* [QUOTED PASSAGE]
__________
He's a typical massive Badger tackle at 6-7 and 297 pounds, and he has
the prep résumé to suggest he might be the type of talent who can
eventually be an All-Big Ten star, but he's not Thomas. He doesn't have
to be, but he does have to be consistent in pass protection. Next to him
on the left side will be junior Andy Kemp, a 6-6, 322-pound road
grader who'll pick up the slack until the new tackle gets his feet wet.
6-6, 302-pound senior Marcus Coleman is about to blossom into an
all-star. Quick enough to play tackle, strong enough to play guard, he's
a big, tough anchor in the middle. He earned a little bit of post-season
recognition, and now he should take his game to another level as the
steady, tough quarterback of the line.
Back at right guard is junior
Kraig Urbik, a 6-6, 330-pound former tackle who had a terrific year
at guard. He's been a major contributor from day one starting 26
straight games, and now he should be an all-star on his run blocking
At tackle, junior Eric Vanden Heuvel grew into the
starting role earning honorable mention All-Big Ten honors last year.
While he's not Joe Thomas, he's an imposing 6-7, 323-pound mauler who
needs to get better in pass protection.
__________
* [INSTRUCTIONS TO FOLLOW] Pick up the preview of the Badgers' offensive line after its final sentence and continue it in the same style.
__________
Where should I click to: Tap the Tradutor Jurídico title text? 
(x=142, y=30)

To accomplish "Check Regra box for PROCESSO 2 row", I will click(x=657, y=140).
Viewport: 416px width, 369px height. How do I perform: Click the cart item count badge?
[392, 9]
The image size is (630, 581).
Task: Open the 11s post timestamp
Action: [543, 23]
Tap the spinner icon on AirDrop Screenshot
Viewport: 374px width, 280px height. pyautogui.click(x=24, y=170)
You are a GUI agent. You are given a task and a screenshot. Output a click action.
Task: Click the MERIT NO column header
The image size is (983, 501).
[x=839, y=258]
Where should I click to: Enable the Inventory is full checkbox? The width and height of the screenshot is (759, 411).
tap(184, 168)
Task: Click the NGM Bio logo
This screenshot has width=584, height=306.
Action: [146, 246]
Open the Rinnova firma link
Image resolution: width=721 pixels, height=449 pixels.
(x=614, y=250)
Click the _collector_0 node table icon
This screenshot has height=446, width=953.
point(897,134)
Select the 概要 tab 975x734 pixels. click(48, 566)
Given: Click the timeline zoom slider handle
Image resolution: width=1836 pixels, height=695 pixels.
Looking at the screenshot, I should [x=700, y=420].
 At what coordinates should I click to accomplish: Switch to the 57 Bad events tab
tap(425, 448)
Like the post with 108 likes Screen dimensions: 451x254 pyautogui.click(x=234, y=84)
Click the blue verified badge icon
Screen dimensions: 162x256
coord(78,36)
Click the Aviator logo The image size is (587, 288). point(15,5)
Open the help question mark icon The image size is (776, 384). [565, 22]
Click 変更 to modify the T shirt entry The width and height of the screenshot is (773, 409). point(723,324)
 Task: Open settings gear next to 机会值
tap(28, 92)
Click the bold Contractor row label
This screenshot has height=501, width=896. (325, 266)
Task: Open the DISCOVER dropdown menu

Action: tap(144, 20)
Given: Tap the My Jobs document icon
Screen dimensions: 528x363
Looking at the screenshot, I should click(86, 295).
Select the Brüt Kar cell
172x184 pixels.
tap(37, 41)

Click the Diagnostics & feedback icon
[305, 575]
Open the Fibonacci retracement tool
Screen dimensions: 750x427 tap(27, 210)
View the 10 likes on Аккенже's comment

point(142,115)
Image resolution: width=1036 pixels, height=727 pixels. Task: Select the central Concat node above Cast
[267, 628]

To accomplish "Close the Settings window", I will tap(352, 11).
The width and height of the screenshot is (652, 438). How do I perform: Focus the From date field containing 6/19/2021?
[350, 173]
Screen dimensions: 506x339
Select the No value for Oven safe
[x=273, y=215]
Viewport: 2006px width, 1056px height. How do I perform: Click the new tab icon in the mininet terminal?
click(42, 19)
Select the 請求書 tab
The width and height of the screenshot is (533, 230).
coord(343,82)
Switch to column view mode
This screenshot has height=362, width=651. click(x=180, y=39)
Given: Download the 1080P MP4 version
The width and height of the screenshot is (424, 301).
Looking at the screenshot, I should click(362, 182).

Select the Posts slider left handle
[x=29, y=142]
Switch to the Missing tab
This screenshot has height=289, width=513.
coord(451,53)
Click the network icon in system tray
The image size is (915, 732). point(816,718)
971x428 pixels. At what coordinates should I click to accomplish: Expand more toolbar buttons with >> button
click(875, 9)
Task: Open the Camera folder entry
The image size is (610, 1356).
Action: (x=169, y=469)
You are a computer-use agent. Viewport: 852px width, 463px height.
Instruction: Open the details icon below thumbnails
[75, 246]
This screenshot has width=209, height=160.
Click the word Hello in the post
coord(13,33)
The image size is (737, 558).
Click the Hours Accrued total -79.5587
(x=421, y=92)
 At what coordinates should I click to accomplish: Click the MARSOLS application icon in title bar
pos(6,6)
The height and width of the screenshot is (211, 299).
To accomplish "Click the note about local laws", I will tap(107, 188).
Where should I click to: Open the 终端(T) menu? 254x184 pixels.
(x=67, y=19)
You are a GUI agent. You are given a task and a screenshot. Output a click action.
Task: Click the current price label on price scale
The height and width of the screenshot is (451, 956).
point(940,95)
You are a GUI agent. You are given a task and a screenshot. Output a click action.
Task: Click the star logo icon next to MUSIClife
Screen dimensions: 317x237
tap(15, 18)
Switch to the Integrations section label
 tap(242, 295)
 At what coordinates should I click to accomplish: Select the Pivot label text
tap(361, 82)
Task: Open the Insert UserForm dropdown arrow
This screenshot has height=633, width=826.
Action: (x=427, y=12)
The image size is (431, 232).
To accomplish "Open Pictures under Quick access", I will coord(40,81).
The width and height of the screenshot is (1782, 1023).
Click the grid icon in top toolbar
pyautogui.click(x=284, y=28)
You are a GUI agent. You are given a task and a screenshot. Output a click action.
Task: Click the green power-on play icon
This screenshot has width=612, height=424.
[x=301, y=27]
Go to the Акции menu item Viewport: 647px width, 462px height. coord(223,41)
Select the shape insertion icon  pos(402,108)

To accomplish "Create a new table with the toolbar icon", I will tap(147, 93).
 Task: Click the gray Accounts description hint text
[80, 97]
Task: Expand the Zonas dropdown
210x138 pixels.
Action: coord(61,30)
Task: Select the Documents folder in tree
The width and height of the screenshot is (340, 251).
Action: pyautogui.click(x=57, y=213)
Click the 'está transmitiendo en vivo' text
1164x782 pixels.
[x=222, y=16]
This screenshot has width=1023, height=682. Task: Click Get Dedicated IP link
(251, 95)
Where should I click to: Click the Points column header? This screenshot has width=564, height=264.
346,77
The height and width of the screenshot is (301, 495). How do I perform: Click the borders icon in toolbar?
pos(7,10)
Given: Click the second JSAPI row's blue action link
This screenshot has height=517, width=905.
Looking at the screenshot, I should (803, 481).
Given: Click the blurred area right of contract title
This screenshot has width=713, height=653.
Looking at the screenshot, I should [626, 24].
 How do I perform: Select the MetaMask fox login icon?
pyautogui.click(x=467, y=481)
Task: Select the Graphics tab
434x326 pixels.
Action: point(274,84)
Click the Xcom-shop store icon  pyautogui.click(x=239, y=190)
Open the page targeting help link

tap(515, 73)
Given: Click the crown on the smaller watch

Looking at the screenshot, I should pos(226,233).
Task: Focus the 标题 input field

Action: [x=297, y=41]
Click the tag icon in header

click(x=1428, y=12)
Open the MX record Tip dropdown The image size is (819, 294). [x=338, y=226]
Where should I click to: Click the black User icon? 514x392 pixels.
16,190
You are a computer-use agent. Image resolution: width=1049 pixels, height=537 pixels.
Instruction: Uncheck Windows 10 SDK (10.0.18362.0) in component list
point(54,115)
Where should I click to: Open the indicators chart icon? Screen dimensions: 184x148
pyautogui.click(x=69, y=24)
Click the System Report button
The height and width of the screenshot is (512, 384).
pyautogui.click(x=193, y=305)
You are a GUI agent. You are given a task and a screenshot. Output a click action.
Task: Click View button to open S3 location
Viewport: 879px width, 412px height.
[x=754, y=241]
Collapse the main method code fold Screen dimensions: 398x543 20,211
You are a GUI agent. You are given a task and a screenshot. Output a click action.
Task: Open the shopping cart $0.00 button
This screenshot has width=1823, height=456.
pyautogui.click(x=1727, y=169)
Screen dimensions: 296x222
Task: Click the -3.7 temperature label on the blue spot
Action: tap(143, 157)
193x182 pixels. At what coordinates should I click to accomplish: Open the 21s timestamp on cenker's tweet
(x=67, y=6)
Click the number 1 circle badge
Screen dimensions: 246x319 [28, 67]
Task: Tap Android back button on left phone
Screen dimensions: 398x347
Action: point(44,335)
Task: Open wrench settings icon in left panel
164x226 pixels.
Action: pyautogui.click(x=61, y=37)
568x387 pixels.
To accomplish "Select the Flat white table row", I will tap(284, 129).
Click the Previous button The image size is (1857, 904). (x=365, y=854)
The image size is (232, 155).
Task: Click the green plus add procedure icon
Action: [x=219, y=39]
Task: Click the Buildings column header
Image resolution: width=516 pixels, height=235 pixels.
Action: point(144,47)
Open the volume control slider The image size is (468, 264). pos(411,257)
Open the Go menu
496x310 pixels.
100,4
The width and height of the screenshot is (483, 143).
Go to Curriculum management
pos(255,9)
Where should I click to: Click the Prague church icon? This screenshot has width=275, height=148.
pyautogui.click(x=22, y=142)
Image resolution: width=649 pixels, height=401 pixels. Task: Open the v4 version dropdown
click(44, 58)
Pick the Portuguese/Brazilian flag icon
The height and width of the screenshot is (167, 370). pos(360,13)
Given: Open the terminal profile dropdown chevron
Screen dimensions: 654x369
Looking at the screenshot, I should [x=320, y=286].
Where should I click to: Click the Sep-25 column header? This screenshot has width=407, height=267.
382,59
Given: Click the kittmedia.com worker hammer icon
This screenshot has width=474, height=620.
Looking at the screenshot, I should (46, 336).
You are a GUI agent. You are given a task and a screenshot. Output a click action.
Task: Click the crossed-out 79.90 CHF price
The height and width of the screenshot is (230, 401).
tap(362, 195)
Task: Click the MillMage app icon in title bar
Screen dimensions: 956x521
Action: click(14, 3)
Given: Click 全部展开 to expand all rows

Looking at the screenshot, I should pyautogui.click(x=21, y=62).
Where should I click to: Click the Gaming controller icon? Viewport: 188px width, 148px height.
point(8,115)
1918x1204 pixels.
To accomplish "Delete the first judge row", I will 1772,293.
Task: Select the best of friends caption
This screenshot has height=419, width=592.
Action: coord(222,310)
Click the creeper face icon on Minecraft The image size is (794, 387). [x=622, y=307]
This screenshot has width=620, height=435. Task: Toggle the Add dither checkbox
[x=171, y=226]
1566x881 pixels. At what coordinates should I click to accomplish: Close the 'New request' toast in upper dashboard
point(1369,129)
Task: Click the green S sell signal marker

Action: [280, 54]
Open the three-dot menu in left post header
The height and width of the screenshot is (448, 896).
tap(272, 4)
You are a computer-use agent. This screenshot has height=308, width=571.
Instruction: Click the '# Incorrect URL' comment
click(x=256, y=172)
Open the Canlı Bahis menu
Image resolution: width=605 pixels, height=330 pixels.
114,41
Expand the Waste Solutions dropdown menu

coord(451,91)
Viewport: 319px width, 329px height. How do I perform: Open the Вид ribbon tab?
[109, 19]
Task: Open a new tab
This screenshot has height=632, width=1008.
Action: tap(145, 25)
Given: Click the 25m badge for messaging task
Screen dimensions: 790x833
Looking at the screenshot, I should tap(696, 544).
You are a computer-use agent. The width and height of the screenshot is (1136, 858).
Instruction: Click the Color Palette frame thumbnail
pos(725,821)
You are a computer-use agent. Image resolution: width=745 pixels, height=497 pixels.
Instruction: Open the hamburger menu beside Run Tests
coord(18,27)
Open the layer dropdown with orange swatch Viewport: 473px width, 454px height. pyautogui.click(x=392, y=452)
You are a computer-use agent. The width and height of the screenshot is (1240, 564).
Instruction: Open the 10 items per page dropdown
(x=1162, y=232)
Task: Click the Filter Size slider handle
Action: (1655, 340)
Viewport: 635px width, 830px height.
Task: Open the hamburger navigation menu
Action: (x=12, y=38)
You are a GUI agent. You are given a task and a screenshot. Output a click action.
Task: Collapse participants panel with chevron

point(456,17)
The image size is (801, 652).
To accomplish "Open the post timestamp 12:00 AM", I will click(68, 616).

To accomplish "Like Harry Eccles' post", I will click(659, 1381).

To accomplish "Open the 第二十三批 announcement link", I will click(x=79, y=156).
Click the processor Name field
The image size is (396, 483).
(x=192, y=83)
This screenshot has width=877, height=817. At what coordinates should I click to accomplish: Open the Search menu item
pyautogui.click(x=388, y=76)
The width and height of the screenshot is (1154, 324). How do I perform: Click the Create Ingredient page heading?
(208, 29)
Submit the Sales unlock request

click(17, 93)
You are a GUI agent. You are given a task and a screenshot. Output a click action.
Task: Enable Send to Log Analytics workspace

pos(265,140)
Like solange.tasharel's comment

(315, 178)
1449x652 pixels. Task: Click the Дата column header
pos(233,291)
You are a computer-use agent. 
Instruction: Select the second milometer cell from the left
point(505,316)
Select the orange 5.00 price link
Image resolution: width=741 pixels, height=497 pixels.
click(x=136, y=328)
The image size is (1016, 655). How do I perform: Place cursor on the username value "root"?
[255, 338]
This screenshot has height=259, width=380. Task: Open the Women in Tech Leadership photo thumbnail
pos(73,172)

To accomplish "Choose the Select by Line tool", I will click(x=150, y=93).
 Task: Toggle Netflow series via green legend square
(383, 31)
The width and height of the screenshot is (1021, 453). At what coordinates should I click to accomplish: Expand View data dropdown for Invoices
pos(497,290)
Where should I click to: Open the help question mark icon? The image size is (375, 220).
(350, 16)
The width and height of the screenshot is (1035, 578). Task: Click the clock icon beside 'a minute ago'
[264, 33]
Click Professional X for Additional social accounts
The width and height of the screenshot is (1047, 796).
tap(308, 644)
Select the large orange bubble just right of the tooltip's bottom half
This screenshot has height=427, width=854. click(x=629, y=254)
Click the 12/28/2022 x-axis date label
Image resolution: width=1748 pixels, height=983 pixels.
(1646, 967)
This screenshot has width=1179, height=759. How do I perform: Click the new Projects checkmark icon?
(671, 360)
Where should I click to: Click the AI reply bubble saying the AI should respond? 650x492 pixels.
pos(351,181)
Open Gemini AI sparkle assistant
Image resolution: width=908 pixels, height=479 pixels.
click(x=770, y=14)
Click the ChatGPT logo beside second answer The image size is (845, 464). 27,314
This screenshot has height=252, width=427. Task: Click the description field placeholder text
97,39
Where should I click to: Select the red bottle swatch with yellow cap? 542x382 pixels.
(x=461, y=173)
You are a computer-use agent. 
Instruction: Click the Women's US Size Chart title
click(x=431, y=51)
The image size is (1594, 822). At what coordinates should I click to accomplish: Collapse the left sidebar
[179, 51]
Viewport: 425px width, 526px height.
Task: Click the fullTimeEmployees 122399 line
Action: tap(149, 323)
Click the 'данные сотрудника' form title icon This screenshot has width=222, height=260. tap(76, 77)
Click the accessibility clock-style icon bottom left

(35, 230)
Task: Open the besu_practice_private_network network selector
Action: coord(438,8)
__________
* [RESPONSE]
Projected Top Reserves: While the Badgers are
loaded with depth, the overall pecking order among the reserves could
quickly change once star recruit Josh Oglesby
comes in. Considered by many to be the best offensive lineman prospect
in America, or at least in the top five, he's 6-7, 320 pounds and almost
certain to be the next Badger All-America blocker.
For now, all eyes
will be on 6-8, 292-pound Gabe Carimi as he pushes Basherer at
left tackle. Carimi moves better and should be a better pass protector.
If doesn't win the job, he'll be a vital reserve.
talent along the rest of the line, but other top prospects are untested redshirt freshmen. 6-4, 310-pound John Moffitt will back
up Kemp at left guard, 6-4, 300-pound Bill Nagy will be a
backup at right guard, and 6-4, 295-pound Brad Thorson will be
behind Coleman at center. They can all play.
Watch Out For ... the line to be better, even without
Thomas. Of course the Badgers will miss the Cleveland Brown on the left
side, but the overall experience, and the strong reserves, will mean an
even better year up front. Overall, this was a young line last year
that'll jell going into this season.
Strength: Size and depth. Yeah, all the top
reserves haven't seen any action, but they're all good. As always, the
Badgers are massive on the front wall averaging close to 320 pounds per
Weakness: Pass protection. Thomas gave up one sack all year, in
the opener against Bowling Green, but the line gave up 30 after giving
up 37 in 2005. The rest of the line struggled against quick, talented
lines, and while the sacks-allowed total will slow down with a more
mobile quarterback than John Stocco, it's still a concern.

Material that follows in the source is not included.